TWCC is almost a hybrid approach between the SR/RR and REMB generations of protocols. It brings the bandwidth estimates back to the sender side (similar to SR/RR), but its bandwidth estimate technique more closely resembles the REMB generation.

With TWCC, the receiver lets the sender know the arrival time of each packet. This is enough information for the sender to measure inter-packet arrival delay variation, as well as identifying which packets were dropped or arrived too late to contribute to the audio/video feed. With this data being exchanged frequently, the sender able to quickly adjust to changing network conditions and vary its output bandwidth using an algorithm such GCC.

The sender keeps track of sent packets, their sequence numbers, sizes and timestamps. When the sender receives RTCP messages from the receiver, it compares the send inter-packet delays with the receive delays. If the receive delays increase, it signals network congestion, and the sender must take corrective measures.

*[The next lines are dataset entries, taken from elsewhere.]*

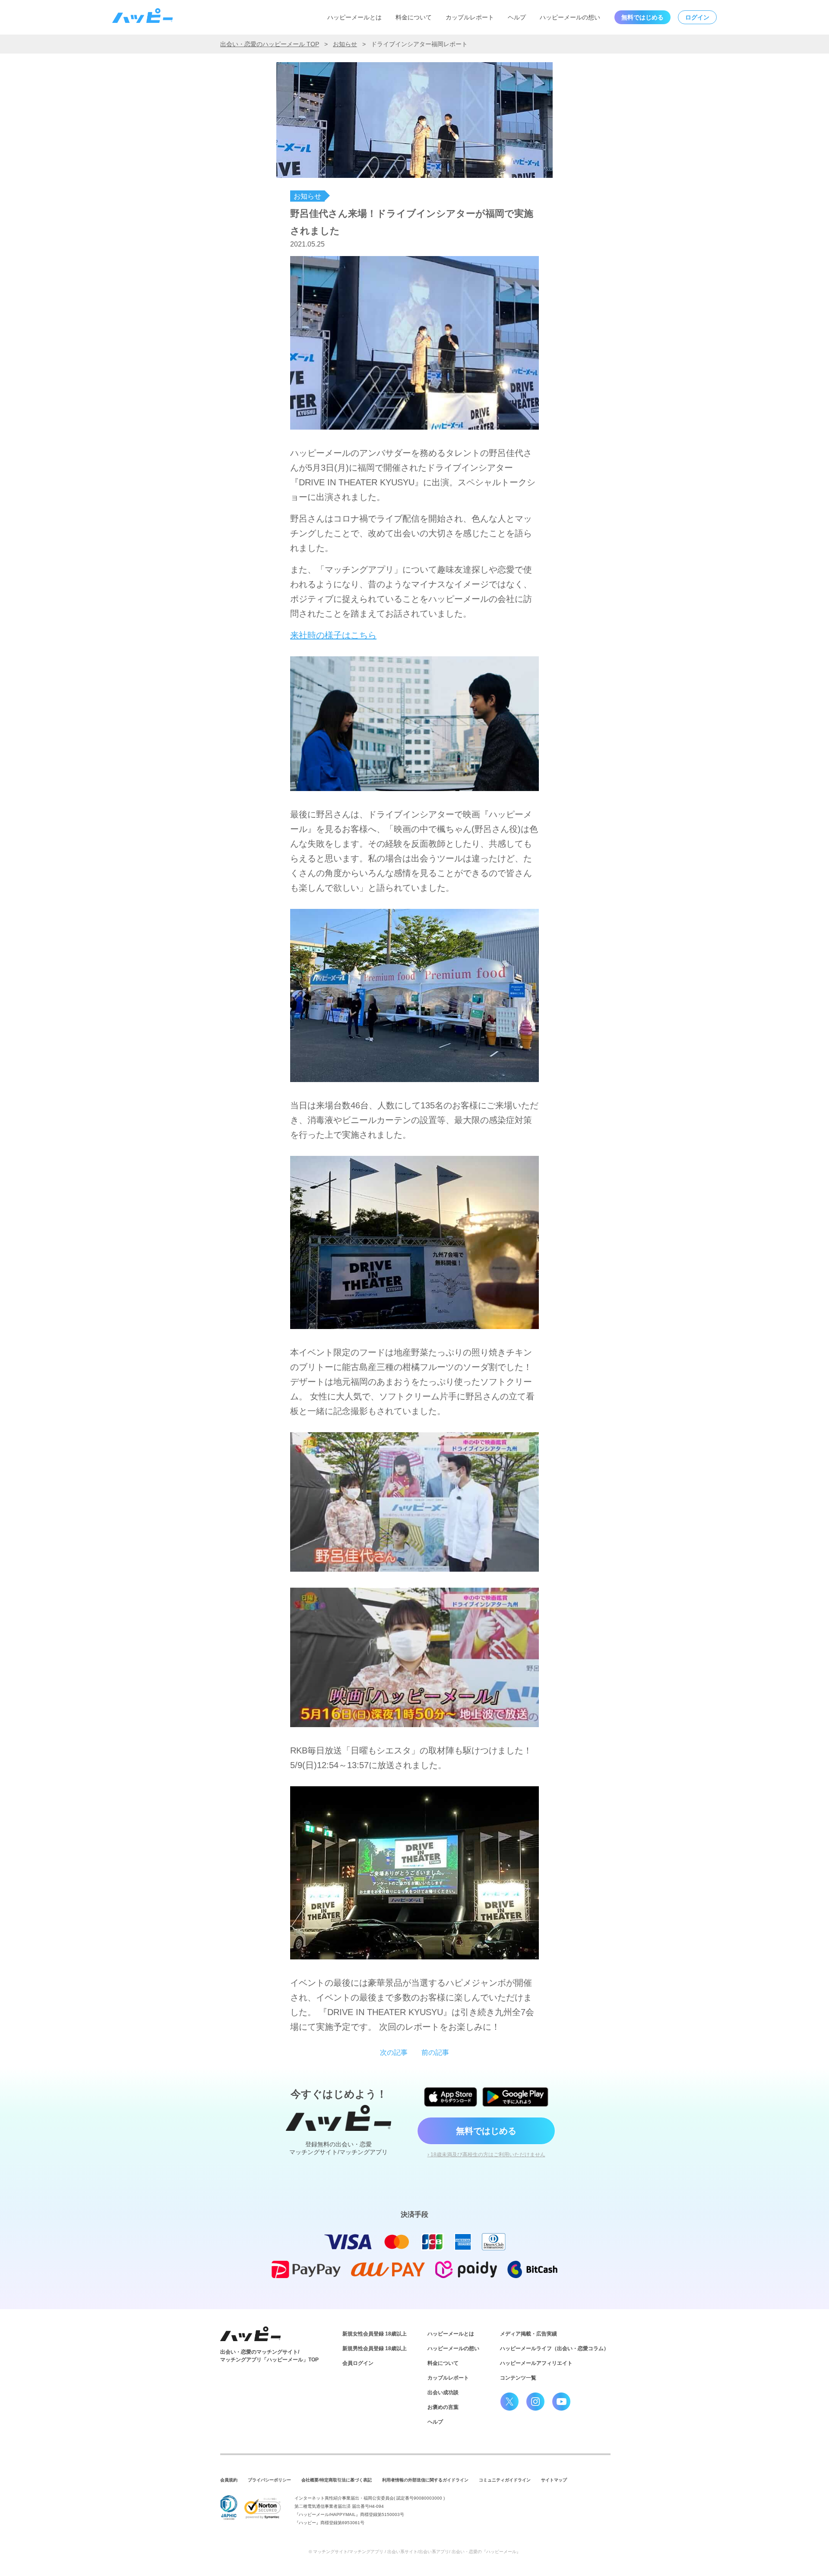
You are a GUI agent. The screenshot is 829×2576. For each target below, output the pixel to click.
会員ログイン (357, 2363)
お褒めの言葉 (443, 2407)
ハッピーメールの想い (570, 17)
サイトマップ (554, 2480)
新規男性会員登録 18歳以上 (374, 2348)
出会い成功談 (443, 2392)
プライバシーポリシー (269, 2480)
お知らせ (345, 44)
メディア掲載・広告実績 (528, 2334)
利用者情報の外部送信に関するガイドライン (425, 2480)
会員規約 (228, 2480)
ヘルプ (517, 17)
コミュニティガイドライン (505, 2480)
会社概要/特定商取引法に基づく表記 (336, 2480)
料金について (414, 17)
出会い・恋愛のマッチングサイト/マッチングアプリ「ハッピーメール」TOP (269, 2356)
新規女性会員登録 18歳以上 (374, 2334)
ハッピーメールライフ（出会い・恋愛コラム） (554, 2348)
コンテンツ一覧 (518, 2378)
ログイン (697, 17)
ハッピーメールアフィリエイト (536, 2363)
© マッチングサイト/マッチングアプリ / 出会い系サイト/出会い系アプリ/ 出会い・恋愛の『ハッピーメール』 (415, 2551)
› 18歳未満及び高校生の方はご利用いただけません (486, 2155)
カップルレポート (470, 17)
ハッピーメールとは (354, 17)
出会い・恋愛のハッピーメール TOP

By providing the sender with the raw data, TWCC provides an excellent view into real time network conditions:

Almost instant packet loss behavior, down to the individual lost packets
Accurate send bitrate
Accurate receive bitrate
Jitter measurement
Differences between send and receive packet delays
Description of how the network tolerated bursty or steady bandwidth delivery

One of the most significant contributions of TWCC is the flexibility it affords to WebRTC developers. By consolidating the congestion control algorithm to the sending side, it allows simple client code that can be widely used and requires minimal enhancements over time. The complex congestion control algorithms can then be iterated more quickly on the hardware they directly control (like the Selective Forwarding Unit, discussed in section 8). In the case of browsers and mobile devices, this means those clients can benefit from algorithm enhancements without having to await standardization or browser updates (which can take quite a long time to be widely available).

Bandwidth Estimation Alternatives #

The most deployed implementation is “A Google Congestion Control Algorithm for Real-Time Communication” defined in draft-alvestrand-rmcat-congestion.

There are several alternatives to GCC, for example NADA: A Unified Congestion Control Scheme for Real-Time Media and SCReAM - Self-Clocked Rate Adaptation for Multimedia.